Entre los días de fiesta y las noches en blanco llevo desde que regresé una vida flotante. Me duermo a media mañana o a media tarde como si me hubieran echado un narcótico poderoso en el café y me despierto con plena lucidez a las tres de la mañana. Me he hecho un experto en los silencios profundos de la madrugada y en las primeras claridades grises que anuncian el día sobre los tejados del otro lado de la calle. Miro en los edificios de enfrente las pocas ventanas que están iluminadas: madrugadores en mitad de la noche, colegas en la cofradía del insomnio. Soy, como decía Gómez de la Serna, un taquígrafo del alba.
Dice Thomas Bernhard que deberíamos estar agradecidos a cada una de las noches de insomnio de nuestra vida. Yo no iría tan lejos. Pero he de reconocer que el desarreglo nocturno del jetlag tiene sus ventajas: tantas horas de quietud absoluta para leer o trabajar, para disfrutar el silencio. Para leer, sobre todo. En unas pocas noches he dado fin a una cuantiosa biografía de Walter Benjamin. A las cinco o las seis de la madrugada me ví sobrecogido, encerrado con Benjamin en su cuarto del Hotel de Francia, en Port Bou, a finales de septiembre de 1940. Una persona que lo vio pocas horas antes de morir recordaba que Benjamin había dejado un reloj de bolsillo en la mesa de noche y no paraba de mirarlo.
Pero lo más absurdo es haber leído en una sola noche las memorias del doctor Vicente Gil, que fue médico de cabecera de Franco durante muchos años. No soportaba el libro y no podía dejar de leerlo. Lo que subyuga de los libros escritos por personas cercanas a Franco es la absoluta inanidad del personaje. Leí el año pasado las memorias de su primo y ayudante, Salgado-Araujo, y eran de una vulgaridad tan aplastante que al cabo de unas páginas uno sentía sobre los hombros todo el tedio de varios años de dictadura entre sanguinaria y santurrona.
De uno y otro libro se deduce que a Franco lo único que le interesaba de verdad era el fútbol. No se perdía un partido en la tv. Tenía gran admiración por Gento. Cada semana echaba el hombre una quiniela. Cuando volvía del Palacio el doctor Gil la ingresaba en una administración de la calle Princesa. Una vez le tocó a Franco casi un millón de pesetas. El doctor Gil fue a pescar salmones con él a Asturias y Franco le dijo: “Vicente, lo que piense un salmón nosotros no podemos saberlo”.
Me acordé de una cosa que me contó Carlos Castilla del Pino, sobre una vez que estuvo en el palacio de El Pardo, cuando Franco aún vivía. Tuvo que esperar un rato a solas en la biblioteca. Me dijo que en las estanterías no había casi ningún libro, a excepción de varios ejemplares del anuario de la diputación de la Coruña.

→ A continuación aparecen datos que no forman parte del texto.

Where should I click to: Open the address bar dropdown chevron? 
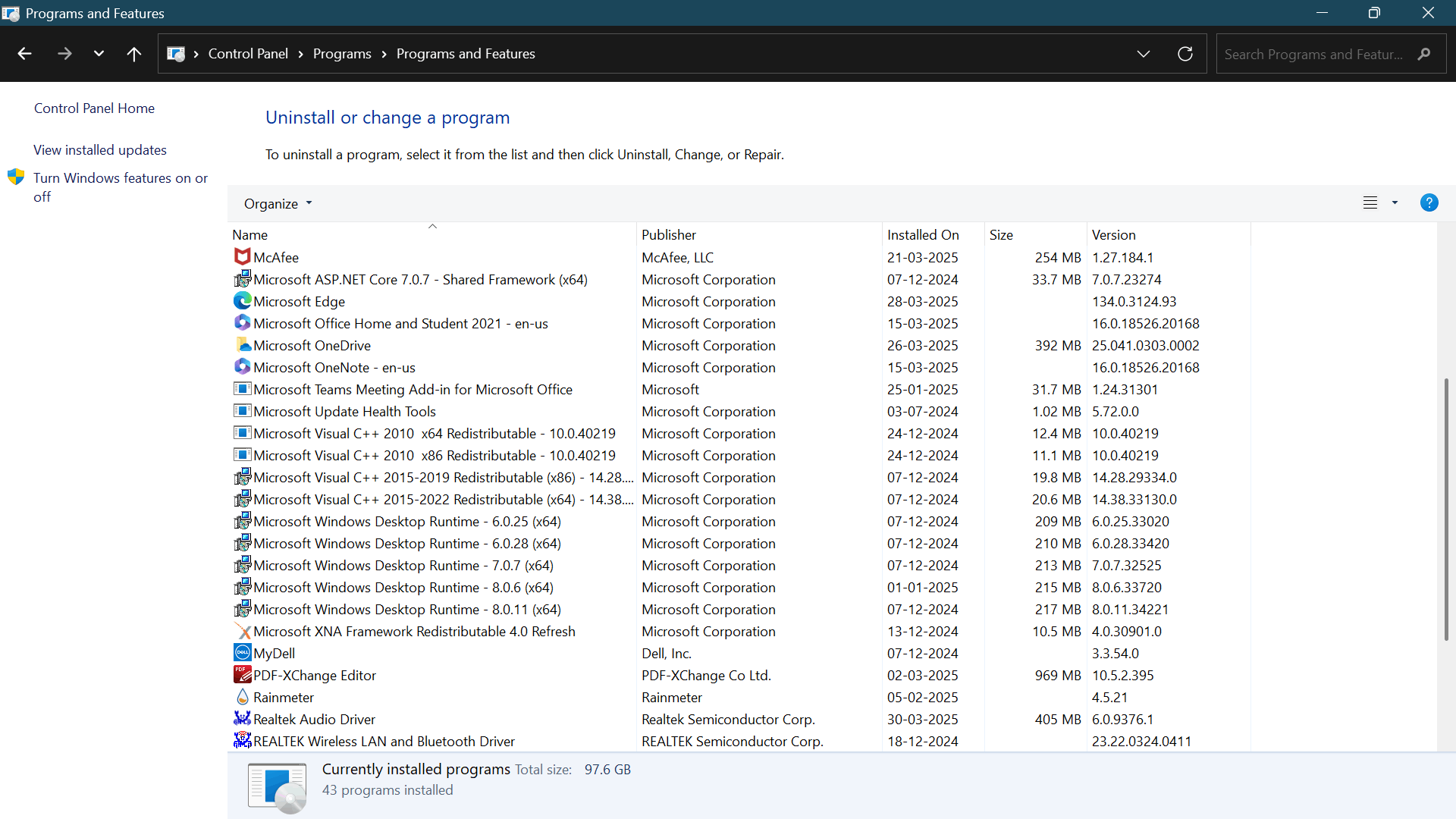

El libro del doctor Gil acaba de manera muy amarga. Entre la Señora, como él dice, y el marqués de Villaverde, un pájaro de cuentas, conspiraron contra él, y con gran dolor de su corazón no pudo estar con el Caudillo en sus últimos tiempos. Mientras Franco agonizaba su yerno hacía esquí acuático en un pantano de la Sierra en compañía de alguna pelandusca tan bronceada como él. Desconsolado, Vicente Gil esperaba cada día en su casa una llamada de El Pardo que lo restituyera a su puesto perdido, en el que él dice que sentía que estaba sirviendo a España “en la persona del Caudillo”.
Un día sonó el teléfono. Él no se atrevía a contestar. Lo hizo su mujer: “Ponte, Vicente, que llaman de Palacio”. Pero no era el Caudillo, sino la Señora. Eso ya le dio mala espina. La Señora le dijo que Paco y ella estaban agradecidos por sus servicios, y que le habían comprado un regalo. No le dijo lo que era. Al día siguiente llegó un envío oficial. Era un televisor Telefunken, en color, eso sí. Reflexiona amargamente el doctor Gil: “un televisor, después de toda una vida de servicio”.